(Pointing records for text and elements)
◇ ◇ ◇ ◇ ◇ ◇ ◇
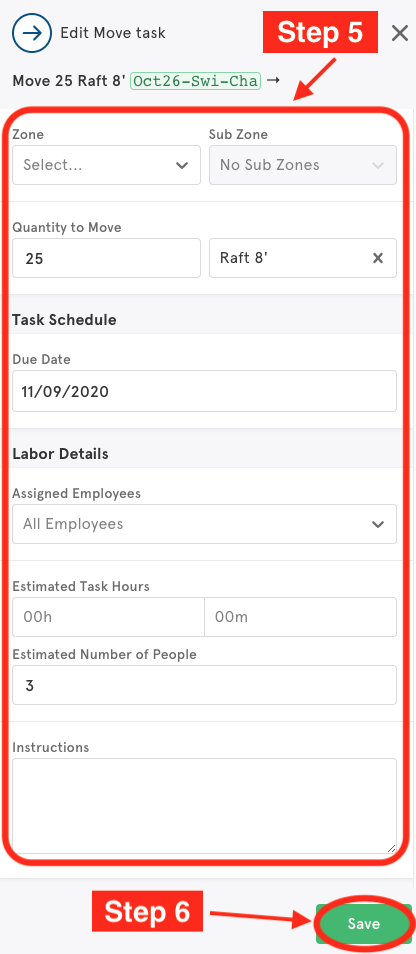Image resolution: width=416 pixels, height=954 pixels.
Task: Click the Move task arrow circle icon
Action: 32,32
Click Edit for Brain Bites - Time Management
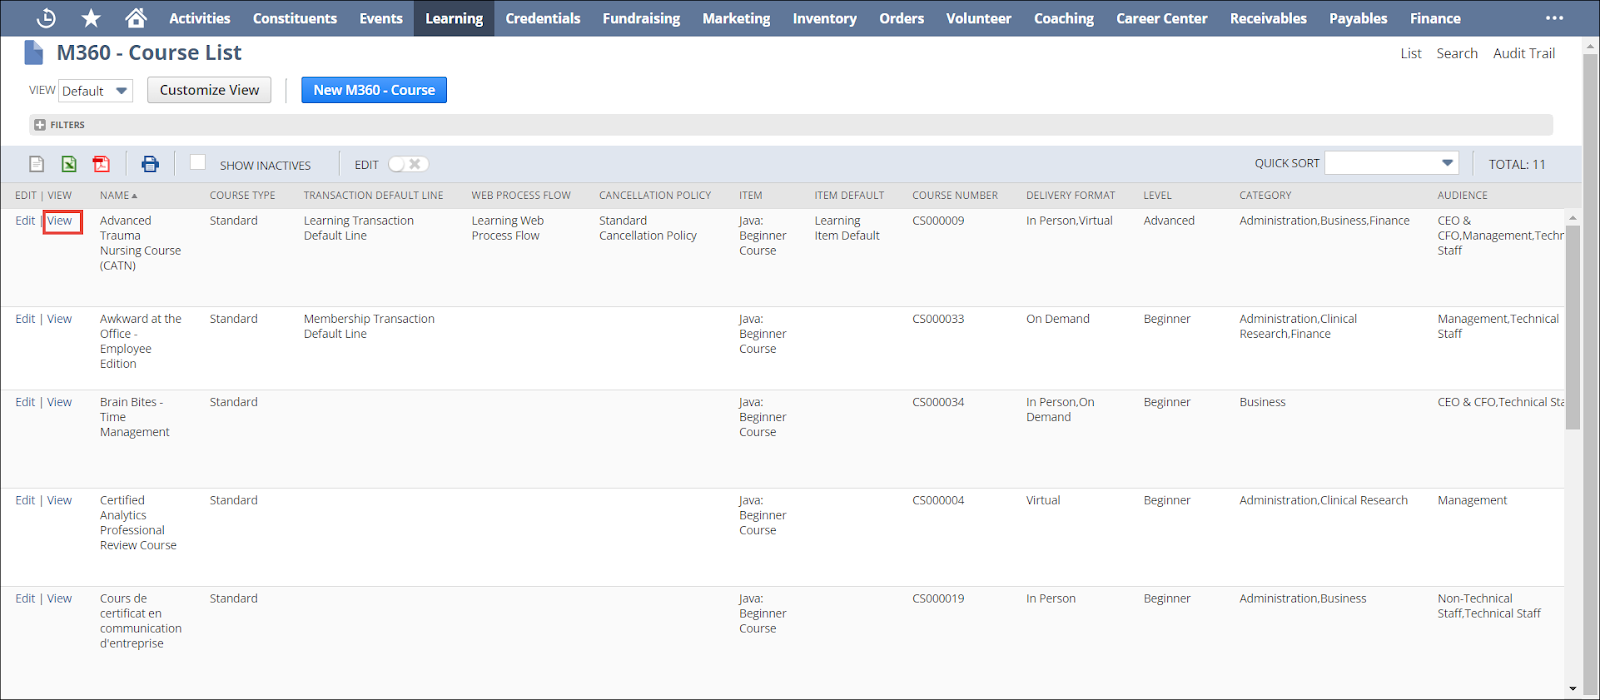1600x700 pixels. 25,402
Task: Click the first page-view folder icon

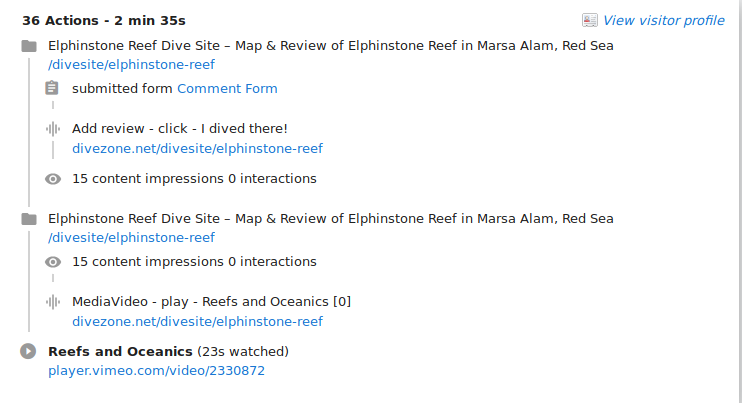Action: click(x=29, y=46)
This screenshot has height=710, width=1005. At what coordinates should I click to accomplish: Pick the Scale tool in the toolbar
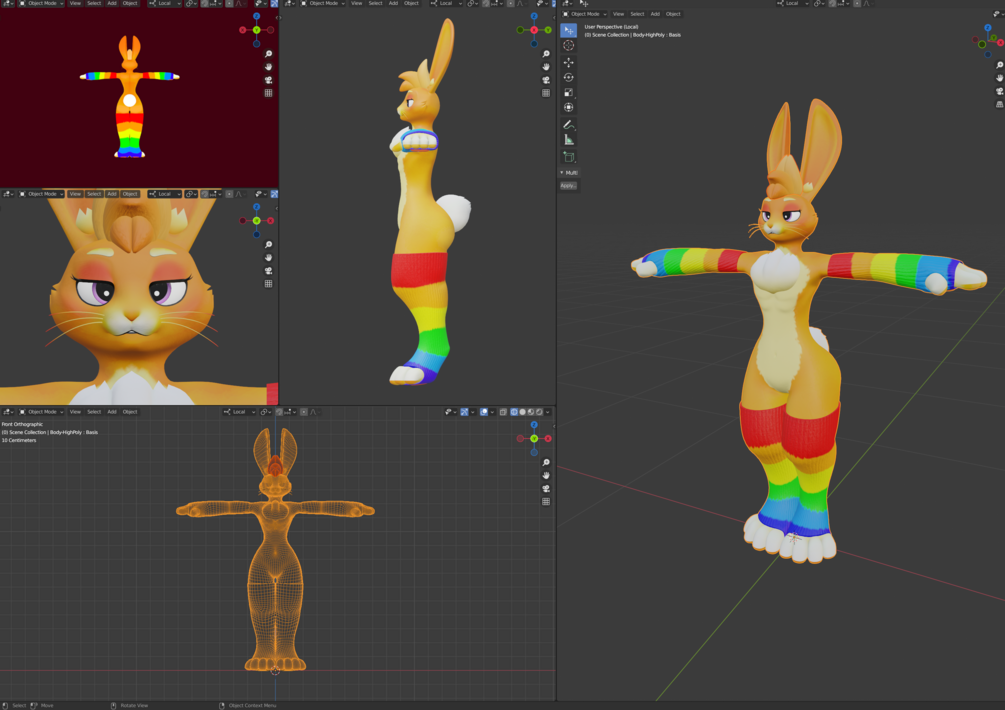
◇ ◇ ◇ ◇ ◇ ◇ ◇
WORK TO DO:
Write out every line of the entries above word for word, leaving out the pictures.

EXERCISE SOLUTION:
Image resolution: width=416 pixels, height=954 pixels.
Task: Click the Move task arrow circle icon
Action: 32,32
Click Edit for Brain Bites - Time Management
1600x700 pixels. 25,402
Task: Click the first page-view folder icon

Action: click(x=29, y=46)
This screenshot has height=710, width=1005. At what coordinates should I click to accomplish: Pick the Scale tool in the toolbar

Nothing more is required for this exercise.